Just received one this morning too and not 12!! Tbh there crap and not a patch in the megs ones


----------



## cypukas (Aug 24, 2012)

So cheap


----------



## Danny_Leeds (Dec 28, 2011)

Think I went a bit over the top ?


----------



## danwel (Feb 18, 2007)

Quality lol, just a bit then


----------



## Danny_Leeds (Dec 28, 2011)

danwel said:


> Quality lol, just a bit then


Ordered 60 never turned up so they sent them again a week later 60 turned up and 3 week after that another 60 showed up so got 120 for £6.44


----------



## LukeWS (Sep 9, 2012)

Danny_Leeds said:


> Think I went a bit over the top ?


Where did you get them draws from mate look about the right size for what im after


----------



## Z4-35i (Jun 12, 2012)

Danny_Leeds said:


> Ordered 60 never turned up so they sent them again a week later 60 turned up and 3 week after that another 60 showed up so got 120 for £6.44


LOL That should be enough for a while.


----------



## Danny_Leeds (Dec 28, 2011)

LukeWS said:


> Where did you get them draws from mate look about the right size for what im after


Got them years ago from woolworths closing down sale just looked online and they still sell them!

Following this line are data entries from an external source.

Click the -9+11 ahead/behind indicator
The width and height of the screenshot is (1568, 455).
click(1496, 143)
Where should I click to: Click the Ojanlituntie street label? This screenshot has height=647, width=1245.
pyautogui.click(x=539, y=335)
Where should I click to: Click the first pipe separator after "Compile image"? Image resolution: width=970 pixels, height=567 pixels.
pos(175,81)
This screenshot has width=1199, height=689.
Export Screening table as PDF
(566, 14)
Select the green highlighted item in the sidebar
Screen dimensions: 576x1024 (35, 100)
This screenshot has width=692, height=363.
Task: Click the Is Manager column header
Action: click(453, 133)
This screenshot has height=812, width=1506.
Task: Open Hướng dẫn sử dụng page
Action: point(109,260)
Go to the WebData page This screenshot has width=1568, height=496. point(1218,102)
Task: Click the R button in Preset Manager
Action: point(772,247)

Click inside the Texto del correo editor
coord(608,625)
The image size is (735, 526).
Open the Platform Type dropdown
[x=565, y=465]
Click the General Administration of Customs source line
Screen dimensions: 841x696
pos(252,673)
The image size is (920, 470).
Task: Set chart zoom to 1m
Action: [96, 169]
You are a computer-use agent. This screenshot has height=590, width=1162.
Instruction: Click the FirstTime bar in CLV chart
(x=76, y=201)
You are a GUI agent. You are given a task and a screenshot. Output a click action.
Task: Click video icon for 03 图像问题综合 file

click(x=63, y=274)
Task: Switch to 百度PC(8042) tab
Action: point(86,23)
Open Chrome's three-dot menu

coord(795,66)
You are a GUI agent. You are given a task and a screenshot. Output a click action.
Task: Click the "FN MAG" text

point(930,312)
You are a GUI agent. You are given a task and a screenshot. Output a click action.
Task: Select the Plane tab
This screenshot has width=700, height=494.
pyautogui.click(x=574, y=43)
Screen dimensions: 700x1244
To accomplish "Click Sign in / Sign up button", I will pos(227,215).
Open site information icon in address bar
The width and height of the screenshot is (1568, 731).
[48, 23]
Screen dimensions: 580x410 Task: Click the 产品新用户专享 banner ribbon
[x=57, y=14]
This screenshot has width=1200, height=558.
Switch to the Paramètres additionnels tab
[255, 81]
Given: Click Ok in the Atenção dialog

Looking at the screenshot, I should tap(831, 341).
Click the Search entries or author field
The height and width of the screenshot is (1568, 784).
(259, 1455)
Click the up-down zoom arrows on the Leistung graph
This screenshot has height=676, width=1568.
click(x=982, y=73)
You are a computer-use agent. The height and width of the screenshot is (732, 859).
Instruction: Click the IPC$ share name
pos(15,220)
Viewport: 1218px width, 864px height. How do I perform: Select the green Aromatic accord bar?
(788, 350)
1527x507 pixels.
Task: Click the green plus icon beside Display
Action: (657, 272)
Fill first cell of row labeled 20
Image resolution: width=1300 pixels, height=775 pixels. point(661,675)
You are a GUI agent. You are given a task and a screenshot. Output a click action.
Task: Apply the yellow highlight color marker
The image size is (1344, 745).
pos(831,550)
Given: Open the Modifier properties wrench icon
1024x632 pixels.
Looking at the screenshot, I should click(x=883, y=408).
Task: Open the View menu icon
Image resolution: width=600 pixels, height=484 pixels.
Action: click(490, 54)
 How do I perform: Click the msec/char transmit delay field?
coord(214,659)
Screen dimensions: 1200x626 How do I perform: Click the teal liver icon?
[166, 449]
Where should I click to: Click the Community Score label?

http://www.woolworths.co.uk/five-dr...sSellType=pzone1&parentProductId=prod12370301


----------



## LukeWS (Sep 9, 2012)

Thanks mate


----------



## Naddy37 (Oct 27, 2005)

danwel said:


> Just received one this morning too and not 12!! Tbh there crap and not a patch in the megs ones


TBH mate, for the price what do you expect....

Use them once, chuck em. None of this rip of £xx amount for two from Megs, which you then spend ages at the sink washing.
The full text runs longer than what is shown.